A Ukrainian firefighter works near a destroyed building on the outskirts of Odesa, Ukraine, on May 10. (Max Pshybyshevsky/AP)

Odesa and the surrounding area has seen a sharp uptick in strikes in the last week, with Russian forces using submarines, surface ships and aircraft to launch missiles.

The southern city came under attack again on Monday while, elsewhere, Ukrainian soldiers continue to hold out in the Azovstal steel plant in Mariupol. 

Here are some of the latest developments:

Odesa under fire: Russian aerial strikes hit two hotels and a shopping mall in the southern city of Odesa overnight. Ukraine says hypersonic missiles were used in the attack. One person died and five were hospitalized, according to Ukrainian officials. Fires caused by strikes have since been extinguished

Ukrainian counterattack in Kharkiv: The Ukrainian military says Russia is holding back some of its forces within its borders to prevent a Ukrainian counterattack that has made some headway east of Kharkiv. Inside Ukraine, the general staff says the most intense activity is in the Donetsk region, where Russian forces are trying to advance toward the town of Lyman, a major transport hub.

Bodies of civilians recovered: The bodies of 44 civilians were found in the rubble of a five-story building in the town of Izium, which is currently controlled by Russian troops. It’s not clear when the building was destroyed, but the eastern town has been heavily contested and intensively shelled in recent weeks. 

WHO verifies healthcare attacks: The World Health Organization (WHO) has verified 200 attacks on healthcare facilities in Ukraine since the start of the war. WHO Director-General Tedros Adhanom Ghebreyesus said he discussed the health situation in the country with Ukrainian officials and said the WHO will continue to support Ukraine’s healthcare system. 

Holding out at Azovstal: At least 100 civilians, thought to be mainly men, are still trapped in the Azovstal steel plant complex in Mariupol, an adviser to the mayor of the city said. It comes as Ukrainian soldiers continue to fight in the last holdout of resistance in the southern city.

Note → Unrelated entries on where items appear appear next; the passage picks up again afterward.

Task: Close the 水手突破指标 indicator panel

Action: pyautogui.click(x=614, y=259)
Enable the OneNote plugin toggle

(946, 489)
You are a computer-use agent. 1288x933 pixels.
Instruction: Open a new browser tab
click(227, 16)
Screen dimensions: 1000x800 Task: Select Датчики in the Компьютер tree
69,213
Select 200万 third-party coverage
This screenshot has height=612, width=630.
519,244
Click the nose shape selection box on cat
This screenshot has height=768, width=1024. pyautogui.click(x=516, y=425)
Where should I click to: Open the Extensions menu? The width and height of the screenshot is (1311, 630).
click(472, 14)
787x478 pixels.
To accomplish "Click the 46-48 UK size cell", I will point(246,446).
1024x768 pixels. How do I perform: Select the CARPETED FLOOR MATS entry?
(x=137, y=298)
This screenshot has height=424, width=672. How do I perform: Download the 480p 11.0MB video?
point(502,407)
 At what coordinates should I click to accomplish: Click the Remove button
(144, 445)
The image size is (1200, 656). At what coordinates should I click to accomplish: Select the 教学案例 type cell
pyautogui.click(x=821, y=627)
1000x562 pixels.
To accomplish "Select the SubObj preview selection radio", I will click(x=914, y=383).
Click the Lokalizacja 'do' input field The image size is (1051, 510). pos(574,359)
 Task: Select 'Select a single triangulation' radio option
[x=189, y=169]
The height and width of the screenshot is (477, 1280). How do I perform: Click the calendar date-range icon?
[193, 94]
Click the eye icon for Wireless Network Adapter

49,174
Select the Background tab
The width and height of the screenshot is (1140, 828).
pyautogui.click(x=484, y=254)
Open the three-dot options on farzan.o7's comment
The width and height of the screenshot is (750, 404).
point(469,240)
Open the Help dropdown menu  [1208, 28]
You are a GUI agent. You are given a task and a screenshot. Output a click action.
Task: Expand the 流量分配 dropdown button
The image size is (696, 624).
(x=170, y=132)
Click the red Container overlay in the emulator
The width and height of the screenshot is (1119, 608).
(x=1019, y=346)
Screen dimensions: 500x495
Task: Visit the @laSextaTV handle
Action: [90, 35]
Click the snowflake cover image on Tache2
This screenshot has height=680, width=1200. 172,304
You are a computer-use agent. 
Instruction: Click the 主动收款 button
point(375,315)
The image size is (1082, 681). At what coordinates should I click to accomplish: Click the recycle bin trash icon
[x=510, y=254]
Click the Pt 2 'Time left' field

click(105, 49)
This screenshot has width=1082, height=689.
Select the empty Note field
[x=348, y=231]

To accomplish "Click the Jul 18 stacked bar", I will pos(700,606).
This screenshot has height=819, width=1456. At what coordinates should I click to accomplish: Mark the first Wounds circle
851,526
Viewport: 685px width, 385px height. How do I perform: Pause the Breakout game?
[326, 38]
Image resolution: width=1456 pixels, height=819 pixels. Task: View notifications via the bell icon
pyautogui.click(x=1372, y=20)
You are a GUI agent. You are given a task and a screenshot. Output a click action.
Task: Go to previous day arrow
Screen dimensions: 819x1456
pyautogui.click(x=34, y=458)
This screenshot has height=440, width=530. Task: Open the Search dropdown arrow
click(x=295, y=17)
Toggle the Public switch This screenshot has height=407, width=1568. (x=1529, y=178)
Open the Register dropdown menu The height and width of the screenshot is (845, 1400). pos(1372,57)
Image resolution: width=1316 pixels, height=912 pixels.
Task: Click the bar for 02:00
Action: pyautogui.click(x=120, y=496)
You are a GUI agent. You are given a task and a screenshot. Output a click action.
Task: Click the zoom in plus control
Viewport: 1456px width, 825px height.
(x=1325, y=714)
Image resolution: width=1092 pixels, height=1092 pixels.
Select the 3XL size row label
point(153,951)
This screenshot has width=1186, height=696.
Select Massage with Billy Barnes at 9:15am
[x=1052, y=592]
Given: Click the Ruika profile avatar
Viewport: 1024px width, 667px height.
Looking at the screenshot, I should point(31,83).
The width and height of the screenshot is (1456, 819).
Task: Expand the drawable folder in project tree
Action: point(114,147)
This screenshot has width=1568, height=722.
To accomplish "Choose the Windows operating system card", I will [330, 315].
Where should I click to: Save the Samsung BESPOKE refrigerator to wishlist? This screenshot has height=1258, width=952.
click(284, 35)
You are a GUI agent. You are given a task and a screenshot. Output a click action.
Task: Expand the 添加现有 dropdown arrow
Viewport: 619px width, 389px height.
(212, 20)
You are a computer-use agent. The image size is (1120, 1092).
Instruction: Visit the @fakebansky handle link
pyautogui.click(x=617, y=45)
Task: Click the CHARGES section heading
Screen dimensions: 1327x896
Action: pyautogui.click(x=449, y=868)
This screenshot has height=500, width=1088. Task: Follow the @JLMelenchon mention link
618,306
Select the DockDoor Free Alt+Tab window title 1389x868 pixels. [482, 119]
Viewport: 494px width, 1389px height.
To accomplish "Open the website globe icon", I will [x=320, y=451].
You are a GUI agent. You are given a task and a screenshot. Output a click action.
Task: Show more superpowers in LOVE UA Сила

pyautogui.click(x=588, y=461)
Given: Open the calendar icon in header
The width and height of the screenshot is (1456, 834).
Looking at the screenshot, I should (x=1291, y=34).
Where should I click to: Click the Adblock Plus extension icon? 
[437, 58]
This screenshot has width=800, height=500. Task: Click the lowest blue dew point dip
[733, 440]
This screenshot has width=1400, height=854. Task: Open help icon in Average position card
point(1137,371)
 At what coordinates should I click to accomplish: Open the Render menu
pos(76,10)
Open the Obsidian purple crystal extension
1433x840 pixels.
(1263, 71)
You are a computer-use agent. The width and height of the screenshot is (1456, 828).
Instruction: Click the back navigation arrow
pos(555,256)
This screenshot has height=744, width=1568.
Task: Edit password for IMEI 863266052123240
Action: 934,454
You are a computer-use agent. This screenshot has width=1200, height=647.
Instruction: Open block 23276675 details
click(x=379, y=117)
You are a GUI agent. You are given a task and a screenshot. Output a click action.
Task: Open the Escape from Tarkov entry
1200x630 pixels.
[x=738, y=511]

Russian journalists write posts critical of Putin: Two Russian reporters appear to have posted at least 30 articles that appeared briefly on a pro-Kremlin news site, lenta.ru, criticizing Putin’s invasion of Ukraine and his government’s suppression of critics. “Putin and his circle are doomed to face a tribunal after the end of the war,” they wrote on lenta.ru. “Putin and his associates won’t be able to justify themselves or flee after losing this war.”

Finland edges closer to NATO: It is “highly likely” that Finland will apply for membership in NATO, the country’s Minister for European Affairs Tytti Tuppurainen told CNN on Monday. The nation’s likely membership is “a very natural response” to Russia’s war in Ukraine, she said, adding that if her country does indeed apply, she hopes “the ratification process would be as brief as possible.”